— Begin Source excerpt —

On Sun, Mar 22, 2015 at 08:23:00PM +0300, Solar Designer wrote:
> On Sun, Mar 22, 2015 at 12:54:57PM -0400, David A. Wheeler wrote:
> > On 2015-02-26 I reported to Cygwin that they had a similar man-in-the-middle issue.
> > The Cygwin package manager (which downloaded all other packages) was unprotected
> > and downloaded using http (as http://cygwin.com/setup-x86.exe or http://cygwin.com/setup-x86_64.exe).
> > They changed it to load with HTTPS, and later added HTTP Strict Transport Security (HSTS).
> 
> IMO, http vs. https is a red herring.  We shouldn't be focusing on
> security of software downloads, but rather on authenticity of the
> software.  If the distribution web server gets compromised, https
> doesn't help.  Thus, GPG signatures and the like.

I think I need to add that Cygwin's setup-*.exe was special, and that it
actually needed the switch to https.  (In addition to having proper
signatures for it.)  Thank you, David!

Other software downloads also benefit from https slightly - not only in
the way I mentioned (partially hiding from some observers which exact
software is being downloaded), but also through providing some limited
security from MITM attacks for people's manual downloads even when those
people wouldn't bother to verify signatures.  This is not limited to
just Cygwin, although with Cygwin's setup-*.exe I think it mattered more
than for most other software.

However, I think this is an operations best practices issue and not a
software issue, whereas lack of proper signatures in a software update
mechanism is much closer to being an issue with the software itself.

— End Source excerpt —
— Begin Supplied data —

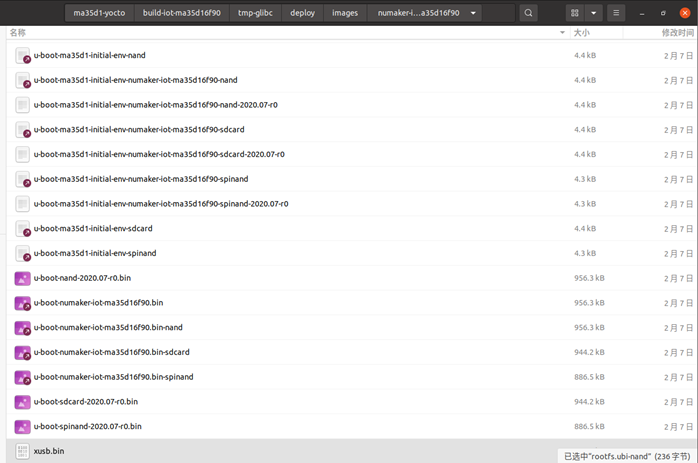This screenshot has width=698, height=463.
Task: Click the search icon in the header bar
Action: [x=529, y=13]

— End Supplied data —

*Written request 1*:
From the mailing-list message placed before the material, copy out word for word the passage starting with "Other software downloads" and going on through "most other software.".
*Written request 2*:
Using the mailing-list message before the material, answer these questions:
(a) On what date did David A. Wheeler report the issue to Cygwin?
(b) What did Cygwin later add after changing the package manager to load with HTTPS?
(c) According to the quoted reply, what doesn't help if the distribution web server gets compromised?

*Solution 1*:
Other software downloads also benefit from https slightly - not only in
the way I mentioned (partially hiding from some observers which exact
software is being downloaded), but also through providing some limited
security from MITM attacks for people's manual downloads even when those
people wouldn't bother to verify signatures.  This is not limited to
just Cygwin, although with Cygwin's setup-*.exe I think it mattered more
than for most other software.

*Solution 2*:
(a) 2015-02-26
(b) HTTP Strict Transport Security (HSTS)
(c) https